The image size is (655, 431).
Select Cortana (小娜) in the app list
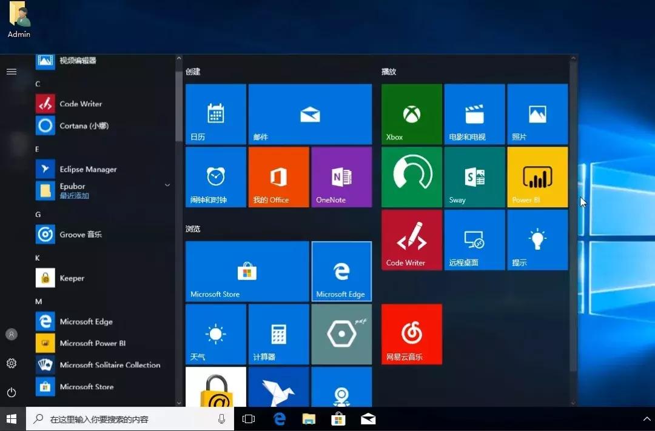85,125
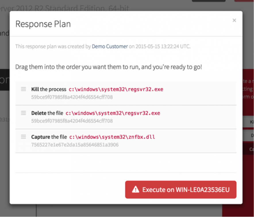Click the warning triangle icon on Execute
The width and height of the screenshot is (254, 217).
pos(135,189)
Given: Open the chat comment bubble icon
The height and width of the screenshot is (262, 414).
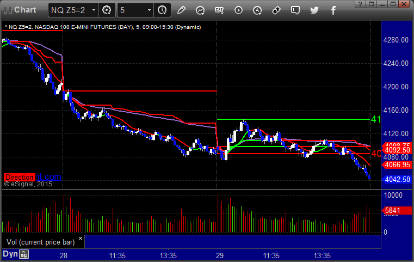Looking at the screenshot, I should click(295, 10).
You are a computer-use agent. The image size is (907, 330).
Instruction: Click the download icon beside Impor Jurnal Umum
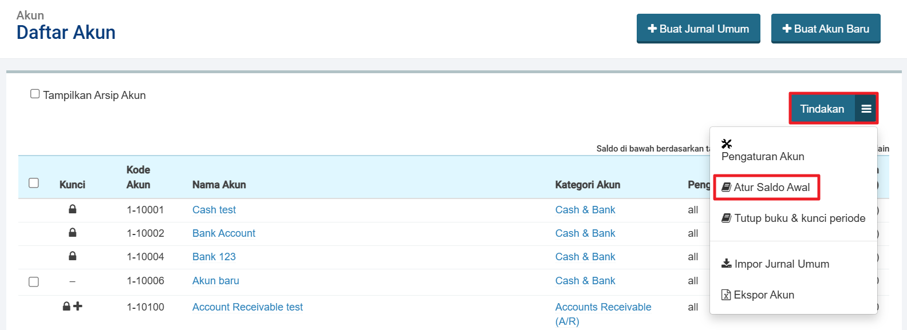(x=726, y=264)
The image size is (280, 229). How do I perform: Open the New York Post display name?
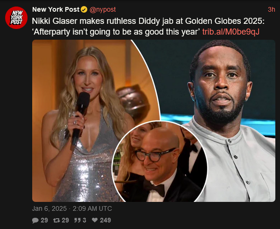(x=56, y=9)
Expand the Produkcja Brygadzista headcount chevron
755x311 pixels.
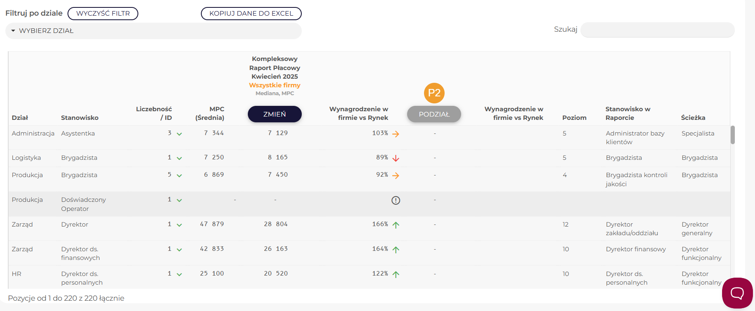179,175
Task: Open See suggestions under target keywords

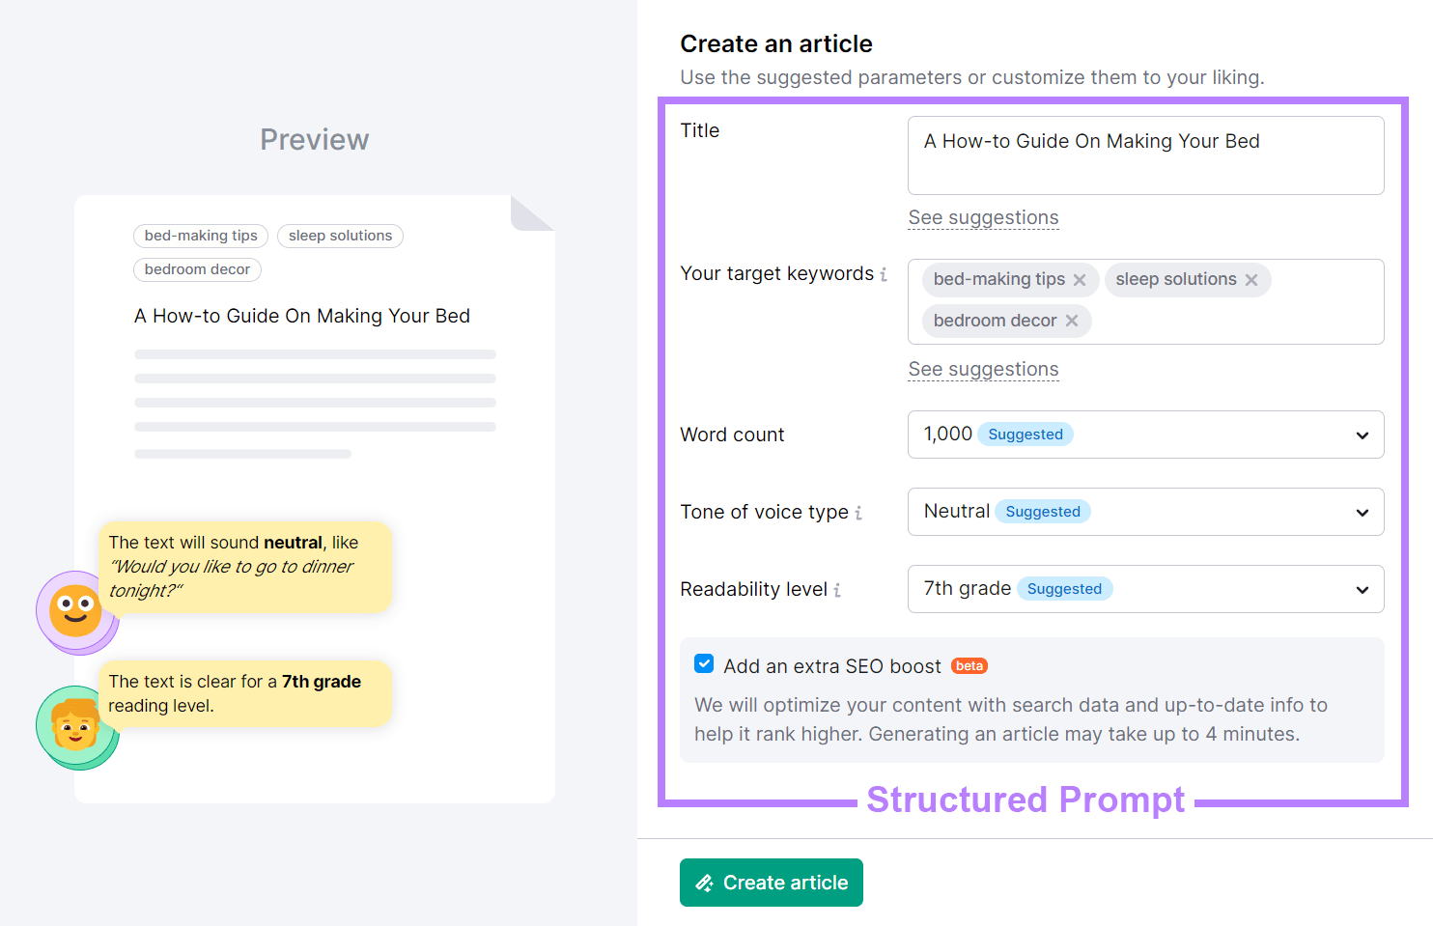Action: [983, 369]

* _WHAT THE TASK ASKS_
Reproduce the records above exactly, excluding every picture.

* _RESPONSE_
The image size is (655, 431).
Select Cortana (小娜) in the app list
85,125
Click the warning triangle icon on Execute
The width and height of the screenshot is (254, 217).
pos(135,189)
Given: Open the chat comment bubble icon
The height and width of the screenshot is (262, 414).
Looking at the screenshot, I should click(295, 10).
You are a computer-use agent. The image size is (907, 330).
Instruction: Click the download icon beside Impor Jurnal Umum
(x=726, y=264)
The image size is (280, 229). How do I perform: Open the New York Post display name?
(x=56, y=9)
Expand the Produkcja Brygadzista headcount chevron
755x311 pixels.
179,175
Task: Open See suggestions under target keywords

Action: [983, 369]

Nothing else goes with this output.